— START EXCERPTED TEXT —
Limited Deep Dive into Model Sensitivity: The paper does not thoroughly explore the sensitivity of the model to different hyperparameters (e.g., number of dual graph attention layers (N), learning rate) or variations in the sinusoidal embedding. Such analysis would provide more insights into the model's robustness.
Scalability for Larger Instances (my major concern): While the paper shows good scalability up to 50 nodes for Beijing, and 20 nodes for other cities, TDTSP in real-world logistics can involve hundreds or thousands of nodes. The computational time for "Ours (Imp)" on Beijing-50 (1549.88s) is quite high, suggesting that further work on scalability for very large instances (at least 100) is needed, or a discussion of trade-offs.
Training Complexity/Algorithm: The paper states that it cannot use the POMO training framework and instead relies on the REINFORCE algorithm. While REINFORCE is a classic choice, it is known for high variance. A brief discussion on how training stability or convergence was managed, or whether alternative lower-variance policy gradient methods were considered, would be beneficial.
问题
Question: Could the authors provide more insights into the robustness of the proposed neural model? For example, how sensitive are the results to variations in the number of dual graph attention layers (N) or different initialization strategies? Suggestion: Conduct ablation studies or sensitivity analyses on key hyperparameters (e.g., varying the number of attention layers, exploring different learning rates for REINFORCE, or alternative temporal encoding methods beyond sinusoidal embeddings).
Question: For real-world logistics, TDTSP instances can involve hundreds or thousands of nodes. The current experiments primarily focus on N=10, 20, and 50 nodes. How do the authors envision scaling this approach to much larger instances, given the reported inference times for N=50 (e.g., ~1550s for Beijing-50)?
Question: The paper mentions using the REINFORCE algorithm for training due to the asymmetric traveling times. REINFORCE is known for high variance. Can the authors elaborate on how they managed training stability (e.g., specific baselines, large batch sizes)? Were other policy gradient methods (e.g., Actor-Critic, PPO) considered, and if so, what were the reasons for choosing REINFORCE?
局限性
Yes.
格式问题
No.
We thank the reviewer for recognizing the high technical quality of our neural architecture for encoding time-dependent adjacency tensors, the clarity of our problem formulation and model design, and the significance of our contributions to TDTSP research. We are particularly grateful for the acknowledgment of our novel evaluation methodology that identifies the Pareto distribution in real-world TDTSP instances—a critical insight that can reshape how TDTSP algorithms are assessed—as well as our original approach to directly encoding higher-dimensional time-dependent tensors and the practical relevance of our work for logistics and transportation applications. We hope that our responses below address the concerns raised by the reviewer.
— END EXCERPTED TEXT —
— START SUPPLIED RECORDS —
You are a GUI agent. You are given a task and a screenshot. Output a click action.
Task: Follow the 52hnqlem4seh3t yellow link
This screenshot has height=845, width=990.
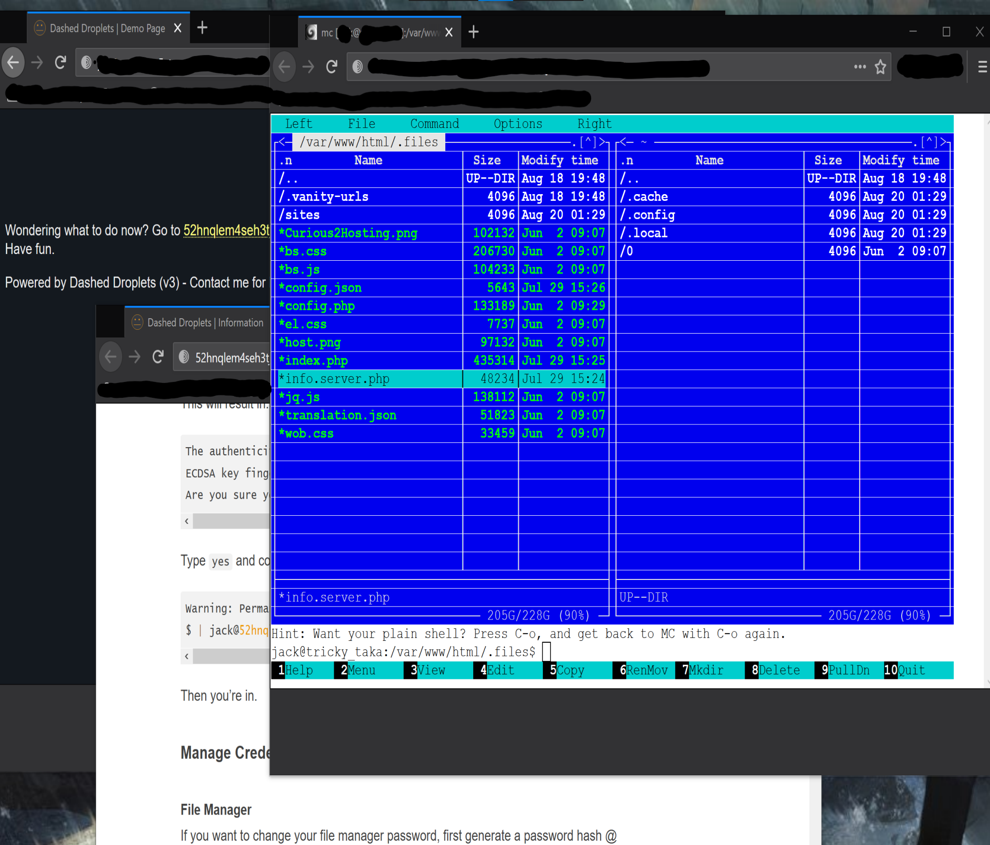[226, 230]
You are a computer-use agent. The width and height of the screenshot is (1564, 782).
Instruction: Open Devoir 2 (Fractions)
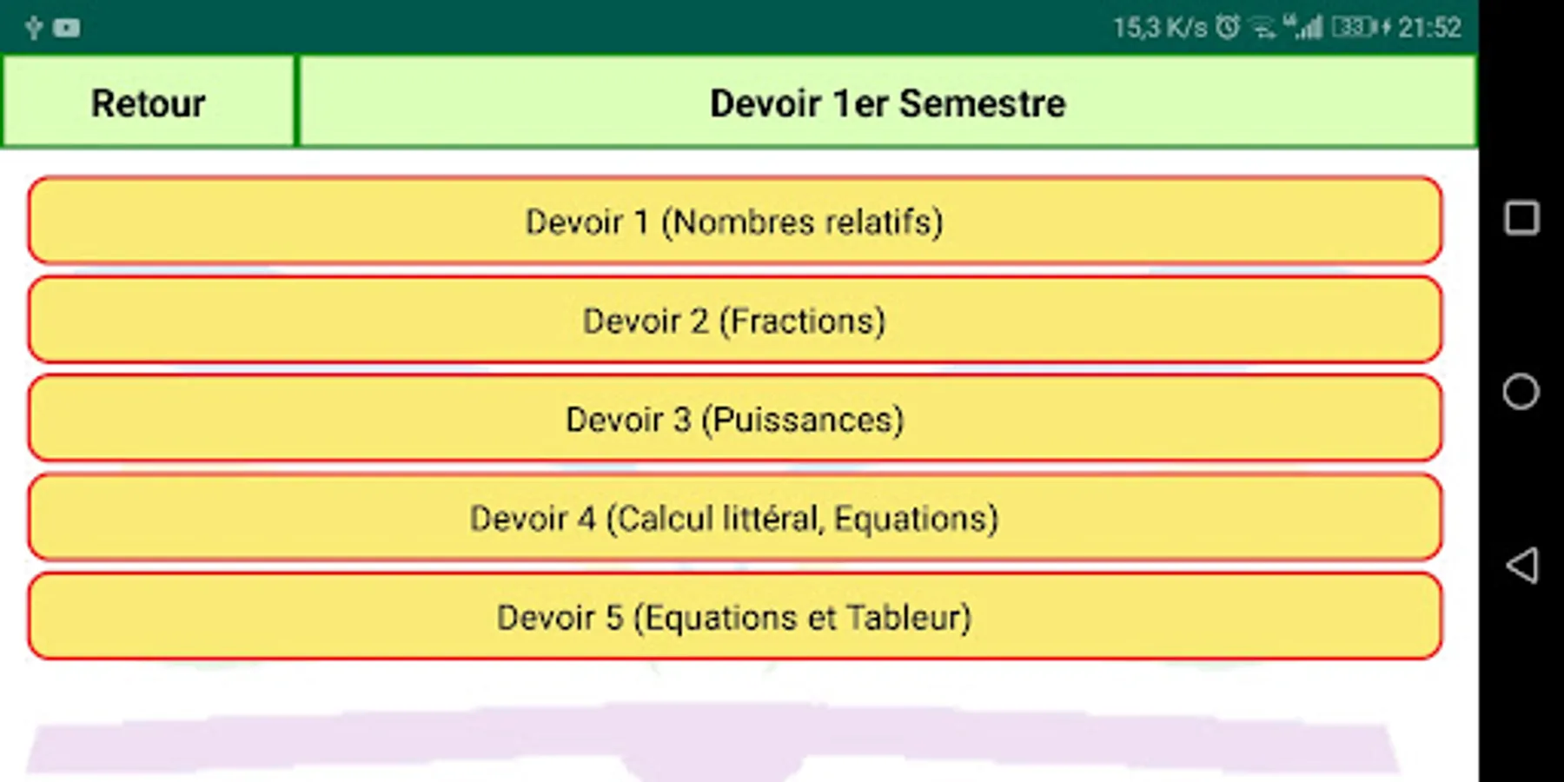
— END SUPPLIED RECORDS —
EXERCISE 1: Arrange the lines of the screen grounding records as a numbered list, omitting blank lines and leaving out the pictures.
EXERCISE 2: Pick up the review discussion of the time-dependent TSP model after its final sentence and continue it.

TASK RESULT 1:
1. You are a GUI agent. You are given a task and a screenshot. Output a click action.
2. Task: Follow the 52hnqlem4seh3t yellow link
3. This screenshot has height=845, width=990.
4. [226, 230]
5. You are a computer-use agent. The width and height of the screenshot is (1564, 782).
6. Instruction: Open Devoir 2 (Fractions)

TASK RESULT 2:
Summary
In brief, we have:
- Conducted comprehensive ablation studies on encoder layers, learning rates, and temporal embeddings;
- Demonstrated scalability with 100-node experiments, achieving comparable ACO performance but 65× faster
- Addressed scalability concerns with flexible local search trade-offs and preprocessing strategies for practical applications.
- Provided multi-seed stability analysis confirming REINFORCE reliability (obj: 2.630±0.01, gap: 1.61±0.05 across 8 seeds);
- Clarified "online refinement" terminology - will remove "online" and specify these are post-processing steps during inference;
Detailed Reply
1. Model Robustness and Hyperparameter Sensitivity
Reviewer Concern: Could the authors provide more insights into the robustness of the proposed neural model through ablation studies on key hyperparameters?
Response: Beyond MoE and local search ablation (Table 4), we conducted additional component analysis examining temporal embeddings, encoder layer numbers, and learning rate sensitivity.
| Layer N | 1 | 2 | 3 | 4 | 5 |
|---|---|---|---|---|---|
| Train time | 33.06 | 52.66 | 72.23 | 91.63 | 111.59 |
| GPU Mem | 2380 | 3018 | 3764 | 4478 | 5212 |
| Obj | 2.93 (0.64) | 2.66 (0.58) | 2.63 (0.58) | 2.63 (0.58) | 2.63 (0.58) |
| Gap | 13.43 (9.02) | 2.63 (3.33) | 1.80 (2.59) | 1.63 (2.44) | 1.60 (2.46) |
Layer Num: The training time and the GPU memory increase linearly with the number of layers. The performance rises quickly when N<3, while it shows little to no improvement after N>=3.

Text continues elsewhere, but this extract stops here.